• EXERCISE DETAILS
Pick out all lines of the entries that include the word "season" and copy them.

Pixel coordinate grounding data
[Start of Attachment]
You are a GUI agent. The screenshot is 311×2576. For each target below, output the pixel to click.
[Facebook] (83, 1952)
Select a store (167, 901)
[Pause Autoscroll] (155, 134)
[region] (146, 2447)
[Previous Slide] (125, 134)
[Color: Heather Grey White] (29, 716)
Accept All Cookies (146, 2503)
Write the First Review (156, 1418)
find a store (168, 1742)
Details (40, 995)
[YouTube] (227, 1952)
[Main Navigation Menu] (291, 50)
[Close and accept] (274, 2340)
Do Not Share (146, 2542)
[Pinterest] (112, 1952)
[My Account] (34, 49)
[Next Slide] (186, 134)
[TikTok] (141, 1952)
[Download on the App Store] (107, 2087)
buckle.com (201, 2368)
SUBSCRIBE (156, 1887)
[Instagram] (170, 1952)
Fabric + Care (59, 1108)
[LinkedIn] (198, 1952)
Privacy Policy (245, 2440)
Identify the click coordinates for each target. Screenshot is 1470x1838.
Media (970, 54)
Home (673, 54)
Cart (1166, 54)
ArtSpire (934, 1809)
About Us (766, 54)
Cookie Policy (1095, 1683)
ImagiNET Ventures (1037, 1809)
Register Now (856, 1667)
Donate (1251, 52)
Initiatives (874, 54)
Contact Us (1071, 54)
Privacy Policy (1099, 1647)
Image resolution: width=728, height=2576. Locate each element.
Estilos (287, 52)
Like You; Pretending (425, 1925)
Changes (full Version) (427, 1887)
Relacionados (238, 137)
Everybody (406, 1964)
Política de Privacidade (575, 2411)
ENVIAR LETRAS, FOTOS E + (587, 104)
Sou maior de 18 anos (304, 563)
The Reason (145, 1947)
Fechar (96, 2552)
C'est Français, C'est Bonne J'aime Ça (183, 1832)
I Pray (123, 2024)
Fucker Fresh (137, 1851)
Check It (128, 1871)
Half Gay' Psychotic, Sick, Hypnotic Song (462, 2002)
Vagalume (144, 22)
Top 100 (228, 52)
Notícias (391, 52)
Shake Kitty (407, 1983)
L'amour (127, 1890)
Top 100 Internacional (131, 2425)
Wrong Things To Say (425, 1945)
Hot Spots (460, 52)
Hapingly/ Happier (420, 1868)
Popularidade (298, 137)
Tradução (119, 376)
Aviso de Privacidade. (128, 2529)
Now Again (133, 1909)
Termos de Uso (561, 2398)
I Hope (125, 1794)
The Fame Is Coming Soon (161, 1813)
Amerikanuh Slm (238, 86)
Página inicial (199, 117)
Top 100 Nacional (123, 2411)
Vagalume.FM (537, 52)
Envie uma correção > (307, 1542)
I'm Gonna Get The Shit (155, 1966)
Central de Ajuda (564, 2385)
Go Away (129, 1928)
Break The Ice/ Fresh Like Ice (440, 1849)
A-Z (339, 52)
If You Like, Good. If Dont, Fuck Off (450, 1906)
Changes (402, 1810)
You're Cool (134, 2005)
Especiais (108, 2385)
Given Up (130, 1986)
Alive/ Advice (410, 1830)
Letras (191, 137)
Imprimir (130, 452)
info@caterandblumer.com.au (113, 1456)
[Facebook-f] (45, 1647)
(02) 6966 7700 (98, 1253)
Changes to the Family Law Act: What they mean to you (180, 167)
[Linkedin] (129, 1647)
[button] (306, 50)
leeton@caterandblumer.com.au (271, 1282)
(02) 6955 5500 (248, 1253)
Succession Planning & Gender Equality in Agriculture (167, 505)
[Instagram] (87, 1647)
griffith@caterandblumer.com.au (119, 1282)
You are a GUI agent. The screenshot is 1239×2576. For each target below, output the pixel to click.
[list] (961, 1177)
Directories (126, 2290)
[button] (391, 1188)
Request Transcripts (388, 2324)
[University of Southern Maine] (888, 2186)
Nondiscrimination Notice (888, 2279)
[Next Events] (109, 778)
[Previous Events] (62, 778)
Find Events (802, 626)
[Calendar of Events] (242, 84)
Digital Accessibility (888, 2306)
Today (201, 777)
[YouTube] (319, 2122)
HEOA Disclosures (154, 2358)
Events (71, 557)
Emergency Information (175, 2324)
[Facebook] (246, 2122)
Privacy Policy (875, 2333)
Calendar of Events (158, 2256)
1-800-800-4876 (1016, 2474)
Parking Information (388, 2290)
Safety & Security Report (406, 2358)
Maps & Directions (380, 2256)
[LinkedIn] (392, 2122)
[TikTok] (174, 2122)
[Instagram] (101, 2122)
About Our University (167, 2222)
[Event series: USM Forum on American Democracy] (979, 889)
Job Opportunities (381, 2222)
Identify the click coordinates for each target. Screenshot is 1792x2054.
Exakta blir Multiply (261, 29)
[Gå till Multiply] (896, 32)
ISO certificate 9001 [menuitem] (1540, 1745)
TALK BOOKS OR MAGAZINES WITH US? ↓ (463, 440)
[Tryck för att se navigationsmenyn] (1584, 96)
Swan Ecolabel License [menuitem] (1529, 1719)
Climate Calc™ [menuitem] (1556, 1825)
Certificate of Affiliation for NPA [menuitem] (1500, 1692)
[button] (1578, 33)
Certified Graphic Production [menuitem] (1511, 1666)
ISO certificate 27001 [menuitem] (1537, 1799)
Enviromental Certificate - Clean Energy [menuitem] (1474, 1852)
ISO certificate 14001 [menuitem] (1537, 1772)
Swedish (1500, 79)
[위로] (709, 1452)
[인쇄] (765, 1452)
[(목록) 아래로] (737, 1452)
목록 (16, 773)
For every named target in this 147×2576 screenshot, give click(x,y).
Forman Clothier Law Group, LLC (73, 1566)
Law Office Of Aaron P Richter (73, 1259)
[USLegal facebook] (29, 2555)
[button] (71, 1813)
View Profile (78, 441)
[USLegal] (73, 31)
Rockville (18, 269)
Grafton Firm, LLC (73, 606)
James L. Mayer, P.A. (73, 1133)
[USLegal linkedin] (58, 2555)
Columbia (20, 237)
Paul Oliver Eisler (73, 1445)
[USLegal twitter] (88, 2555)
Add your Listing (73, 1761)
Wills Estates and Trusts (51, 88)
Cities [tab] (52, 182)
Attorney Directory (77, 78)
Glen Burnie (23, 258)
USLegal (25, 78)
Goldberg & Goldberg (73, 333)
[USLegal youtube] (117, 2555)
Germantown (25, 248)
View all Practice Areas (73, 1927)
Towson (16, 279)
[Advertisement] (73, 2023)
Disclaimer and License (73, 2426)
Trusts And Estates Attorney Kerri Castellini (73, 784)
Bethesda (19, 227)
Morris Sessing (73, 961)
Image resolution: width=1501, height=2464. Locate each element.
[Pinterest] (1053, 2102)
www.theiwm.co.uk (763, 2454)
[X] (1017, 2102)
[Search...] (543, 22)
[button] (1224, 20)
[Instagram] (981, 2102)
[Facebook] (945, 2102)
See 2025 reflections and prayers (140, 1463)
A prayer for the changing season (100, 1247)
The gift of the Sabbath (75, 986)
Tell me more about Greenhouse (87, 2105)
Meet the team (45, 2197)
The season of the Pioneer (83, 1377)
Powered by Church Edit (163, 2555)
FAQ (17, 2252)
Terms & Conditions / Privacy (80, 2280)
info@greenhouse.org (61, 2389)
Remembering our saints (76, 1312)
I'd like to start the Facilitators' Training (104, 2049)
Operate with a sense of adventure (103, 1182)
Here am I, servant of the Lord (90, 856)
[End of Attachment]
• WORKED SOLUTION
A prayer for the changing season (100, 1247)
The season of the Pioneer (83, 1377)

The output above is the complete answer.